To finish off this article, we’ll show you a couple of real-life examples of recent bullish divergence in action. Please remember, anything can happen in the financial markets and just because a stock makes a bullish divergence doesn’t mean it has 100% hit a bottom. It only means your odds greatly increase that it has bottomed. Investing in the stock market is a game of odds and probabilities. You want to stack the odds in your favour and using this tactic is one way to do that.
There are actually three classes of divergence which you can read more about here. In order to keep things simple, the examples in this article will only focus on the strongest ‘Class A Divergences’. We’ll get more into Class B and C in a future article. The examples below are of Class A Bullish Divergence.
- Previous Low: $7.73 | RSI = 23.89
- New Low: $7.50 | RSI = 34.21
Notes: In the case of ACB we have a clear as day bullish divergence that actually just took place on Friday. Since this one is very fresh, the opportunity to capitalize on it is the highest. Rather than jumping straight in on Monday, you could watch the stock for a couple of days in order to establish confirmation. Ether one is fine. I don’t think you can go wrong investing in Aurora at today’s levels.
- Previous Low: $16.78 | RSI = 28.11
- New Low: $15.09 | RSI = 31.39
Notes: After reviewing Cronos Group’s chart we see nearly the identical situation as Aurora’s developing. Aurora’s divergence is slightly larger making it a little more attractive in my opinion. Cronos also made a new low on its current downswing this past Friday but its RSI did not. CRON’s RSI closed Friday’s trading session at 31.39 while the RSI on the stock’s previous low was 28.11. Clear cut case of bullish divergence.

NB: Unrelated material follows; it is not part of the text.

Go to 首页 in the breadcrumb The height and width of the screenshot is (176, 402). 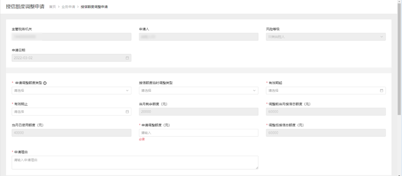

- Previous Low: $40.89 | RSI = 23.46
- New Low: $32.47 | RSI = 23.13
Notes: If you look closely, Canopy’s stock fell just shy of making an official bullish divergence but I thought it was close enough to mention. It is likely that Friday’s close could end up being the bottom for Canopy. If that doesn’t end up being the case then it’s almost certain that Canopy will make a divergence on its next low and in the process form its bottom. Something happened recently with Canopy that caught my eye and in my opinion, indicates we are at the bottom of this latest market downswing.
Canopy’s former CEO Bruce Linton recently announced he purchased additional WEED shares in the market. Linton stated, “When it’s cheap you buy more”. He likely waited until after Canopy reported its dismal earnings in which it lost roughly $1.3 billion in Q1 knowing the worst was over for the company and that the stock and the market was bottomed out. It’s very common for industry insiders like Linton to help set a bottom when they buy in the market like this. Something to think about for sure.
There you have it, you are now ready to take your new-found knowledge and apply it in the markets. The timing of this article could not be better as many believe we are nearing a major reversal in the cannabis market. Since most cannabis stocks have taken a beating this summer, there should be no shortage of stocks for you to test out your bullish divergence plan on.
As always, don’t invest blindly into any stock, do your homework first and only use this information as part of your overall strategy. Technical analysis is great for making short term trades or spotting reversals but it is ultimately a company’s fundamentals that will drive share price growth over the long-term. It’s best to use a combination of technical and fundamental analysis when making your investment decisions.
Best of luck to you all and happy investing.